She arches her eyebrows, but bites back the retort that springs to her lips. "Jeffrey," she says harshly, "I want you to promise me you won't go to the police." 

"I promise," he says readily. His eyelids flicker. 

Cassandra doesn't believe him. 

 

THE PRICE OF KNOWLEDGE 

She wonders what evidence Samantha left behind. 

Diaries. Letters. Trace evidence on the sheets, maybe. She's avoided Samantha's room since she went missing, but she realises now that she has to go in there. Just in case Jeffrey goes and does something stupid behind her back. 

She begins with the sheets, and she is heartily thankful that they're clean. She washes them anyway, in hot soapy water. There are tests now. They're starting to use them in criminal cases. 

She searches Samantha's desk after that. No letters, thank God, but she makes one discovery that makes her blood run cold. A piece of notepaper, and Jeffrey's handwriting: "California penal code S.285. State prison. Doesn't say how long. Still illegal even w/consent/age." Cassandra crumples it tightly in her hand. She will burn it and turn the ashes down the sink. 

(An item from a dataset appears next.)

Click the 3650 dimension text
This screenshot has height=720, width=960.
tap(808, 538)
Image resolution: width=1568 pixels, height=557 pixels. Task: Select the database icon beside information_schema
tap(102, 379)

She finds Samantha's diary minutes later. 

Her heart sinks when she sees it. She doesn't want to read it. But too much is at stake for her to indulge her sensibilities now. 

When she picks it up, it opens in a strange way in her hands. After a moment, she sees why. There are pages ripped out - a good number of them. 

Cassandra stares at the tattered remains of the spine, wondering whether Jeffrey did it in a bid to get rid of the evidence against him. She wonders whether that means he does intend to go to the police behind her back after all. Why didn't the stupid boy take the whole book, she wonders? Doesn't he know that this will only make it look worse? 

But the entry where the ripped pages stop is enlightening. 

"I've torn out some of my entries. I hate to do it. They mean so much to me. But we went to the library and we looked up the books, and it seems we could go to prison. I kind of knew it was against the law - but still, prison? For loving each other?" 

The remaining entries are superficial. 

She thanks God for that entry. It won't incriminate Jeffrey if he isn't already suspected, but it could save his life if he is. Clearly, Samantha destroyed the evidence herself. If, God forbid, Samantha's body were found and Jeffrey were identified as a suspect, at least this would indicate that she had been a willing partner. 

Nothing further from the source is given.